Everything was humming along...until due to a gross miscommunication/misunderstanding, a DBA added log_archive_dest_3, which was specified like this:
ALTER SYSTEM SET log_archive_dest_3='LOCATION=/nas/DBNAME' SCOPE=BOTH;
log_archive_dest_state_3 was already set to ENABLE and the DB immediately started trying to archive in /nas/DBNAME, which was on network-attached storage. We never architected for that, and worse, similar commands were given in other databases on the same server that were all very busy. We had four busy production servers trying to archive on the NAS. Very quickly (30-45 minutes), archiving couldn't keep up, redo filled up, and the databases stopped accepting transactions. I don't have any solid evidence (yet) that NAS performance caused the issue, but definitely we have the chain of events where each DB seized 30-45 minutes after the dest_3 change was made (and it exhausted its online redo).
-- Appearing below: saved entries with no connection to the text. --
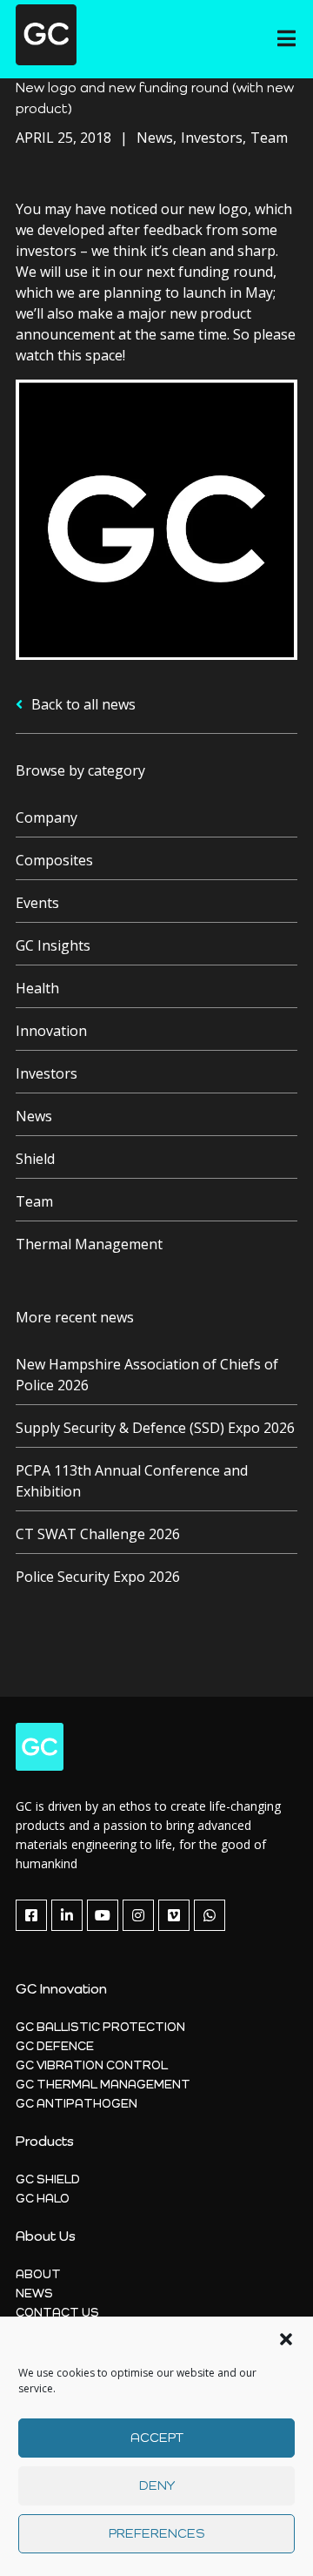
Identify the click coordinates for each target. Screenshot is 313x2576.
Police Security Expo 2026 (98, 1576)
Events (37, 902)
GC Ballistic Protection (100, 2027)
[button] (286, 2339)
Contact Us (57, 2313)
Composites (54, 860)
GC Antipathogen (76, 2104)
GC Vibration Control (92, 2066)
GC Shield (48, 2180)
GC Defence (55, 2047)
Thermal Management (89, 1244)
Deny (157, 2485)
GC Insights (53, 945)
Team (34, 1201)
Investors (46, 1073)
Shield (35, 1158)
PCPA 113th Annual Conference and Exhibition (132, 1481)
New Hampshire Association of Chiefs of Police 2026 (147, 1375)
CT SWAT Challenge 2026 (98, 1534)
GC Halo (43, 2199)
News (34, 1116)
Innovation (51, 1030)
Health (37, 988)
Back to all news (82, 704)
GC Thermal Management (103, 2085)
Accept (156, 2438)
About (38, 2275)
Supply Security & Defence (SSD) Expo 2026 (155, 1427)
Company (46, 817)
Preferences (156, 2533)
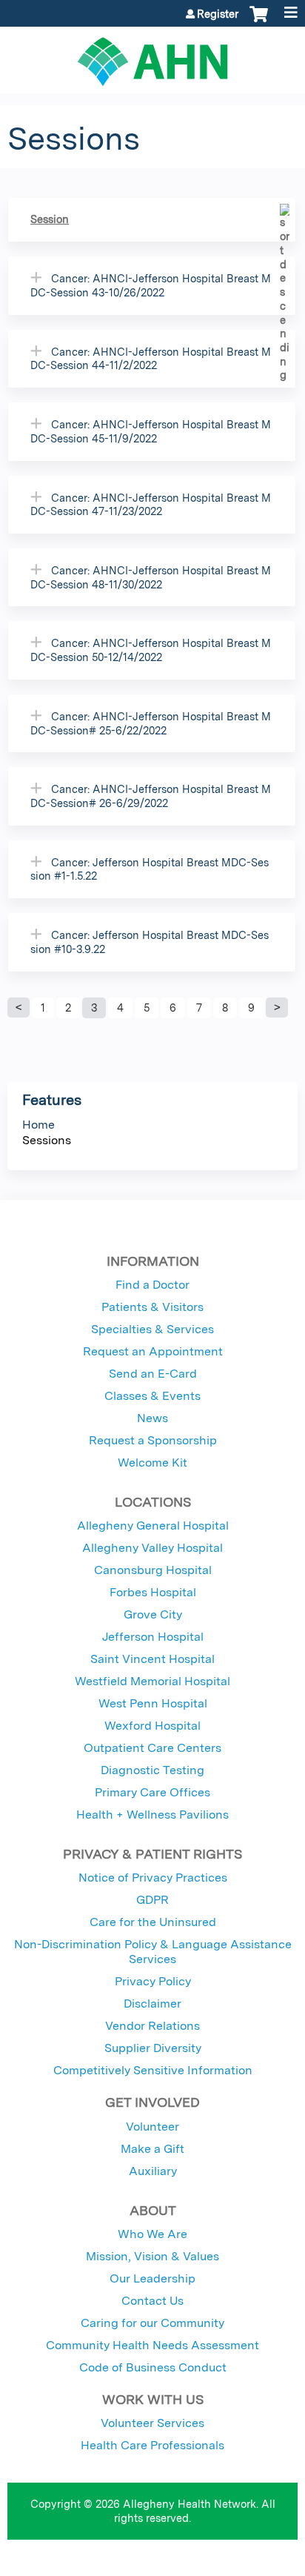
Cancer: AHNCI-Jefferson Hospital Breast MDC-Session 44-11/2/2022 (150, 358)
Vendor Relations (152, 2026)
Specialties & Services (152, 1329)
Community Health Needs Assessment (152, 2345)
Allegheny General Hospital (153, 1525)
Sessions (46, 1140)
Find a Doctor (152, 1285)
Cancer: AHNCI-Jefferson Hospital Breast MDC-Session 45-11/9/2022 (150, 431)
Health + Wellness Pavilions (152, 1814)
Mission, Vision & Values (152, 2256)
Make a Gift (152, 2149)
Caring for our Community (152, 2323)
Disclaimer (152, 2003)
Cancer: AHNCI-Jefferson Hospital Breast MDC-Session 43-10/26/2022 (150, 285)
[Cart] (258, 21)
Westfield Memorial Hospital (152, 1681)
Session (49, 219)
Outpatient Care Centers (152, 1748)
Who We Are (152, 2234)
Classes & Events (152, 1396)
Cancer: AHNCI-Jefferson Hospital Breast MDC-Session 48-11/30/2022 (150, 577)
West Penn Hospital (152, 1703)
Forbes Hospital (153, 1592)
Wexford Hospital (152, 1726)
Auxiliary (153, 2171)
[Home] (152, 56)
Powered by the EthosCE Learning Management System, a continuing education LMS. (245, 2565)
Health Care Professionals (152, 2445)
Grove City (153, 1614)
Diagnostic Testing (152, 1770)
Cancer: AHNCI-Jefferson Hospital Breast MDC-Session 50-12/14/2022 (150, 650)
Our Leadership (152, 2278)
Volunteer (152, 2126)
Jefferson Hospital (153, 1637)
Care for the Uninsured (153, 1922)
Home (38, 1125)
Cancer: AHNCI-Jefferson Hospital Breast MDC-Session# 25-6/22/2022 (150, 723)
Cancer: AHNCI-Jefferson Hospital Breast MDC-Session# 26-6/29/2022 (150, 796)
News (152, 1418)
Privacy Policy (153, 1981)
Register (217, 14)
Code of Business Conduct (153, 2367)
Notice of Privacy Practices (152, 1877)
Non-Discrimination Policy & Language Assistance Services (153, 1951)
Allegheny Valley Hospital (152, 1548)
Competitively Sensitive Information (152, 2070)
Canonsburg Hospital (153, 1570)
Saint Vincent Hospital (152, 1659)
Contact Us (152, 2301)
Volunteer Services (152, 2423)
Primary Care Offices (152, 1792)
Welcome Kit (152, 1462)
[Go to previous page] (18, 1007)
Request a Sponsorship (153, 1440)
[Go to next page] (277, 1007)
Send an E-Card (153, 1374)
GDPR (152, 1900)
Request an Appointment (153, 1351)
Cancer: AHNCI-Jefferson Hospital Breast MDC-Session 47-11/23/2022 (150, 504)
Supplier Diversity (152, 2048)
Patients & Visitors (152, 1307)
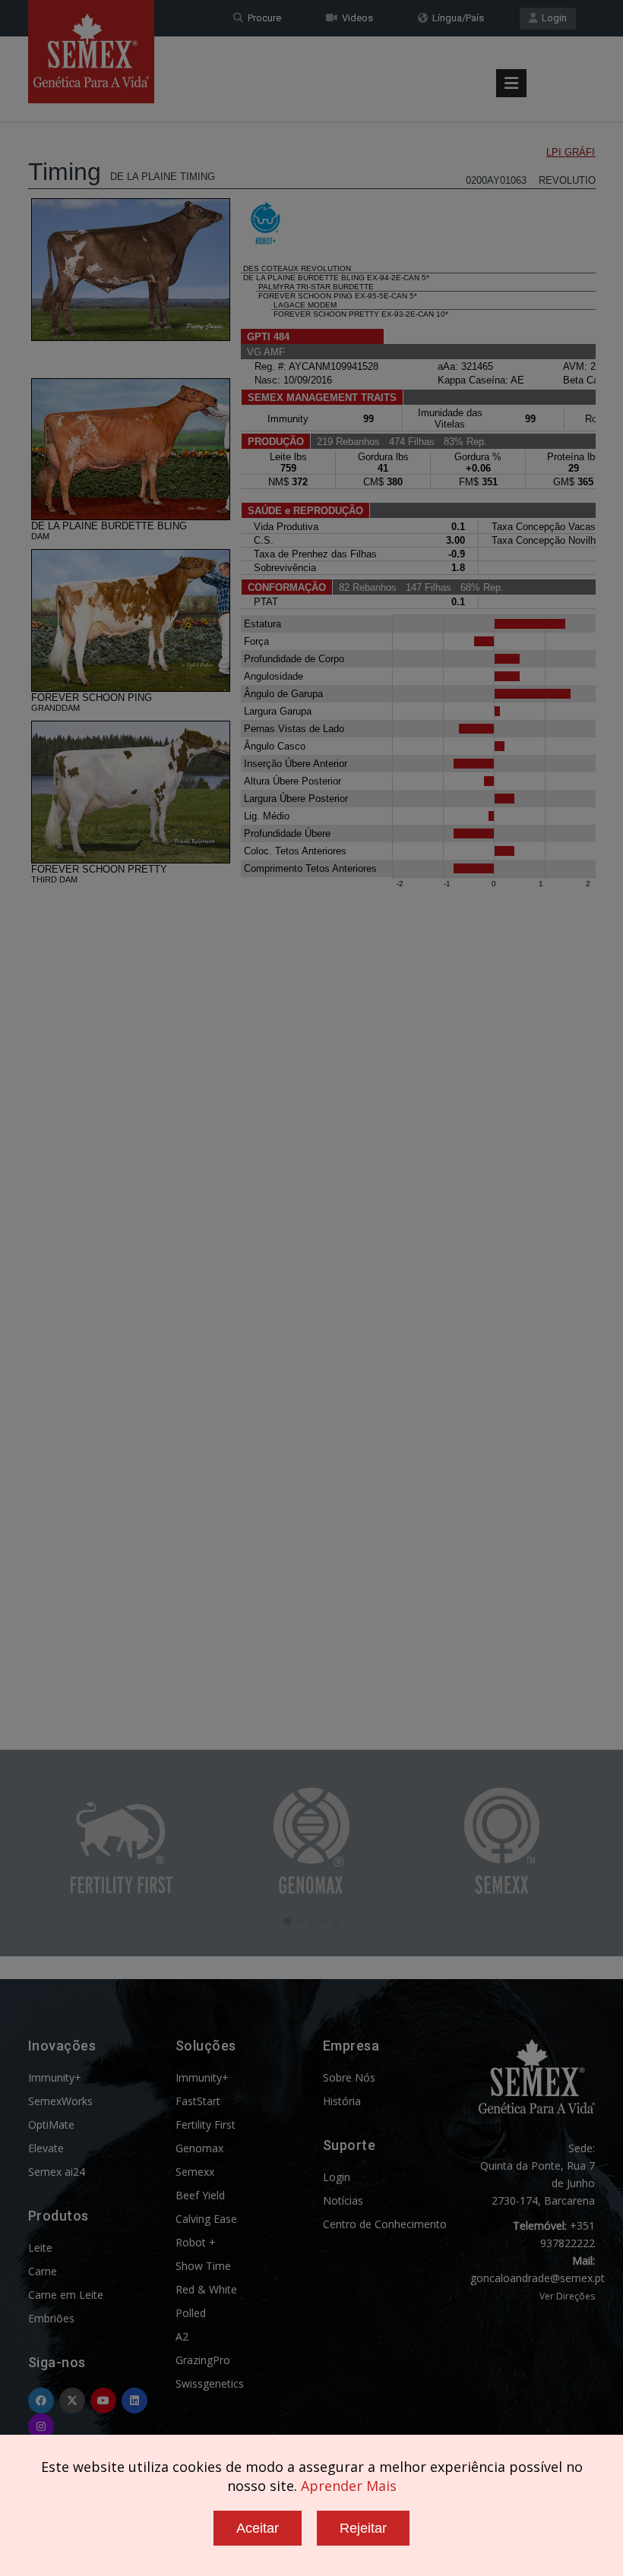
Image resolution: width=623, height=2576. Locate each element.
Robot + (196, 2242)
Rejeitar (363, 2528)
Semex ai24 (56, 2171)
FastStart (198, 2101)
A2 (182, 2336)
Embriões (51, 2318)
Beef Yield (200, 2195)
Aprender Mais (349, 2486)
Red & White (206, 2289)
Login (552, 18)
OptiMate (51, 2124)
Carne (42, 2271)
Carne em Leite (65, 2294)
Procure (262, 18)
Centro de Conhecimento (385, 2224)
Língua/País (456, 18)
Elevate (46, 2148)
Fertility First (206, 2124)
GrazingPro (203, 2360)
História (342, 2101)
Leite (40, 2247)
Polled (191, 2313)
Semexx (195, 2171)
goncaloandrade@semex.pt (537, 2278)
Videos (355, 18)
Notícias (343, 2200)
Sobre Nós (349, 2077)
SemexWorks (60, 2101)
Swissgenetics (210, 2383)
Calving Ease (206, 2218)
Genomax (199, 2148)
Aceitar (257, 2528)
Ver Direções (567, 2296)
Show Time (203, 2266)
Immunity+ (54, 2077)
The DBs include three 10.1.0.4, one 10.2.0.4, and another 9.2.0.8 on a different server that had the same problem.
In the post-mortem analysis, a question came up. If things were specified as I indicated, why wasn't dest_3 considered OPTIONAL? What I saw in the logs is a lot of inter-archiver contention, with one ARCn process waiting for another. Each DB has 10 archivers. log_archive_min_succeed_dest is set to 1 on all databases. I don't think even dest_1 is MANDATORY, though I assume min_succeed would make it so.
So here are my questions:
(1) IF you say log_archive_min_succeed_dest = 1 and have two local destinations (not DataGuard), does oracle pick dest_1 as the one that must succeed? Or does it say "as long as either of the two succeed"?
(2) I have a theory that each ARC started to try to write to the NAS and got bottlenecked. I see that they started "Creating..." but I never saw any "Completed" messages. Hence, the DB ran out of ARCs. Does that sound plausible? I know I'd need some network data or NAS data to really make that a solid case.
(3) The default is OPTIONAL for destinations, right? So why would the DB wait on the NAS? Or is the case that it simply ran out of ARCs?